Comprendo questa cosa perché è nostra ed è innata, ma deve arrivare il momento che qualcosa cambi. Se ci pensi, tutto questo capita in una situazione in cui mancano le risorse, e non abbiamo né la fantasia né la poesia di risolvere quel problema. Invece deve essere un nostro compito non rompere gli equilibri quotidianamente. Ogni cosa parla, e se tu ascolti questa alterità ne trai giovamento. Non lo dico nel senso più romantico del termine. È capitato che ne parlassi nelle mie canzoni, ma credo che prima o poi dovremo fare i conti con questa cosa.
In questo album tratti anche il tema della sofferenza. Venti anni dopo, il messaggio è sempre quello, si è rinnovato oppure si è trasformato?

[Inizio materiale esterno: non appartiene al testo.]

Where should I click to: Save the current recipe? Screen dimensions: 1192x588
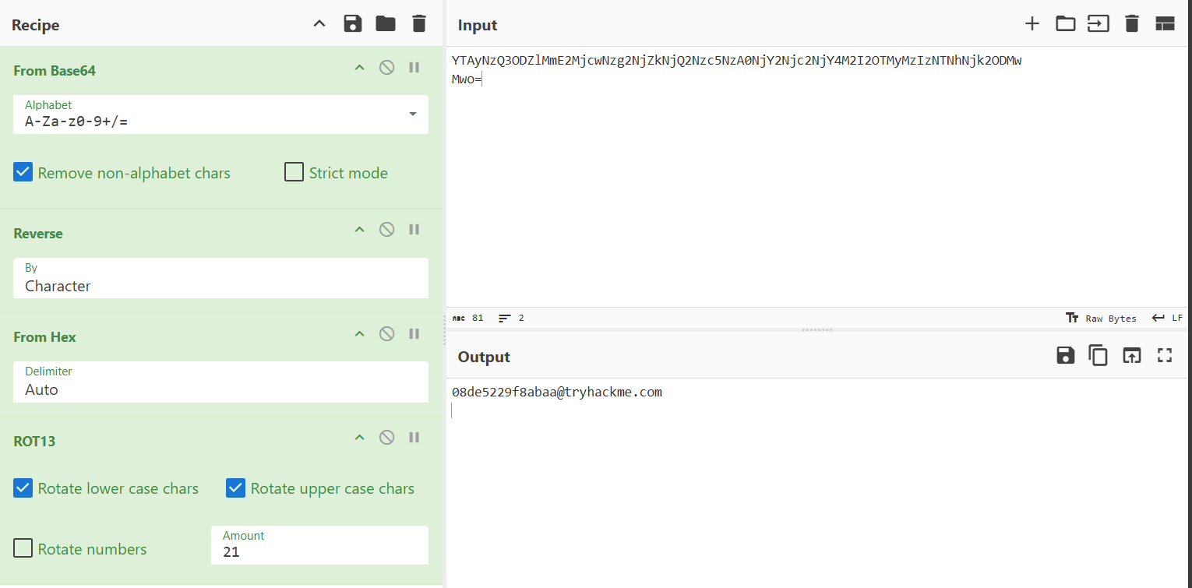(353, 23)
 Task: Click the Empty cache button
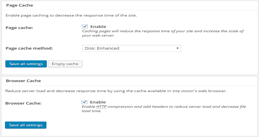point(65,64)
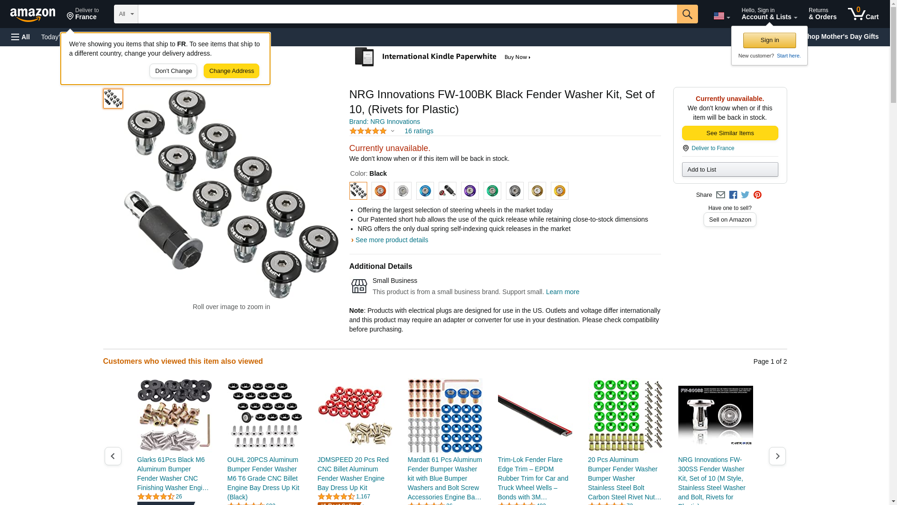Show next carousel page arrow
This screenshot has height=505, width=897.
pyautogui.click(x=777, y=456)
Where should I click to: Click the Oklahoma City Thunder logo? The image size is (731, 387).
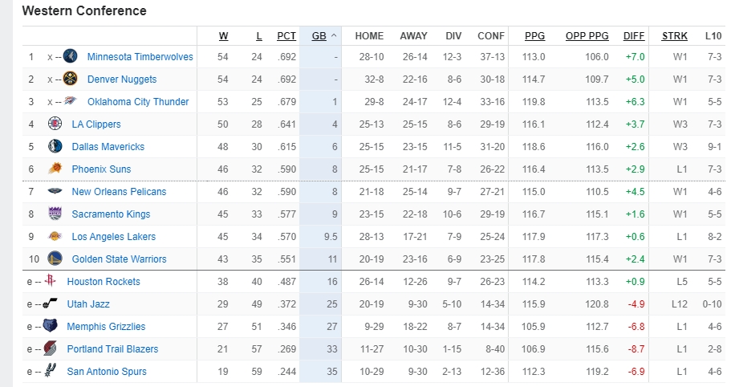(x=70, y=102)
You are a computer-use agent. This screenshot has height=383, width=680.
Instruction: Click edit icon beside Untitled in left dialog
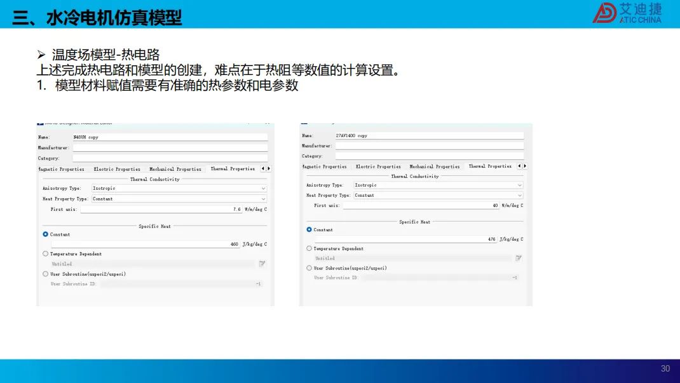point(262,264)
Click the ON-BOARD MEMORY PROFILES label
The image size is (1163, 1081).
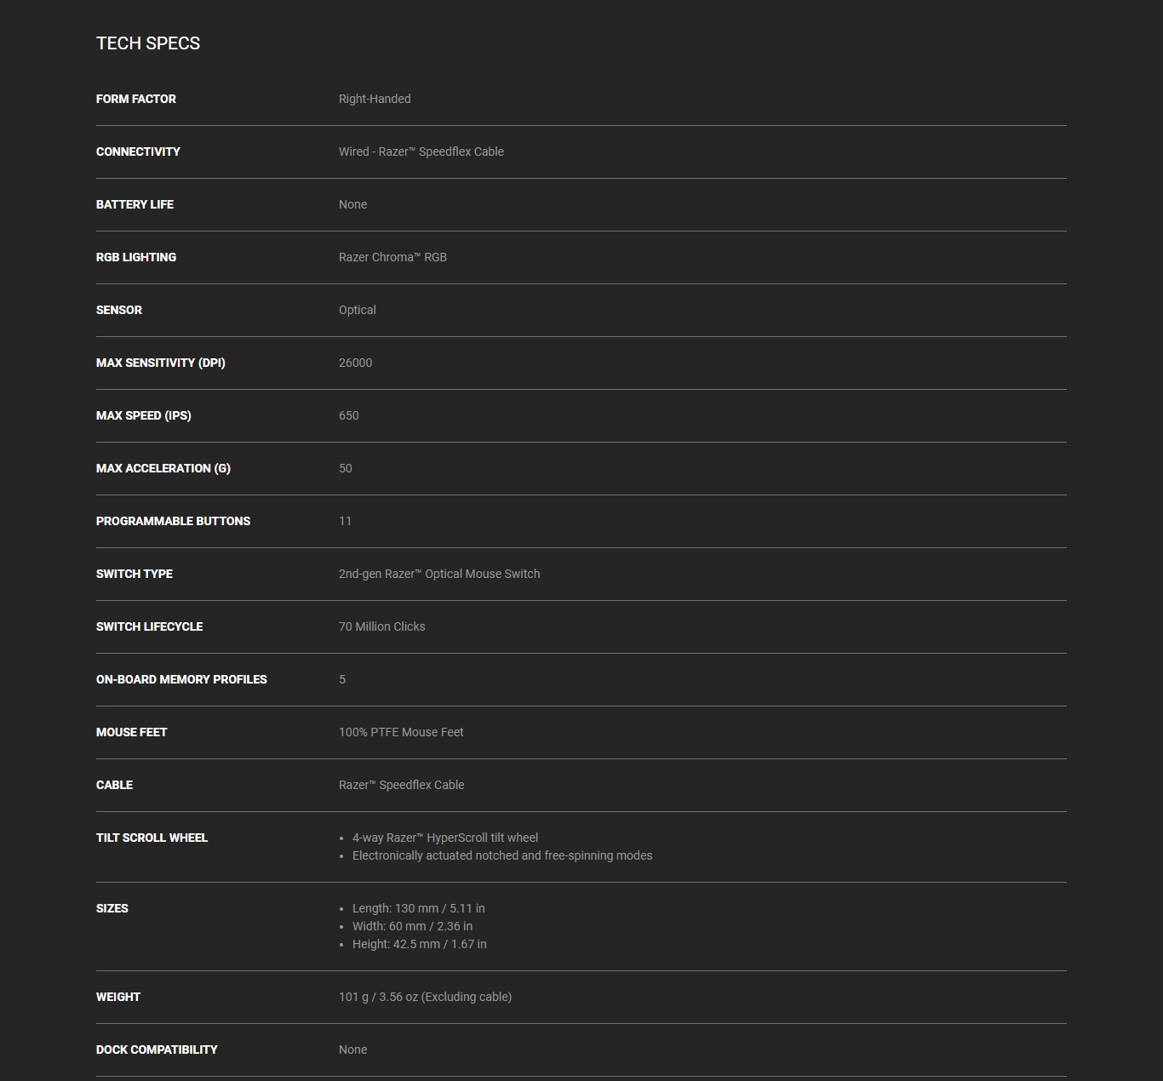[x=181, y=679]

La percezione che ho io della sofferenza è questa: la sofferenza è direttamente proporzionale al potere con cui possiamo risolvere i problemi. All’epoca non ero pronto a trovare una soluzione, ma poi questa soluzione mi si è palesata davanti. Alcune cose succedono anche così. La vita succede. A volte abbiamo la fretta che alcune cose succedano o non succedano. Il preoccuparsi. Ma sono anche d’accordo sul fatto che la persona cambia e di conseguenza cambiano le cose intorno a essa, o perlomeno cambia pensiero. Vent’anni fa non lo capivo. Adesso l’ho capito. Meglio tardi che mai.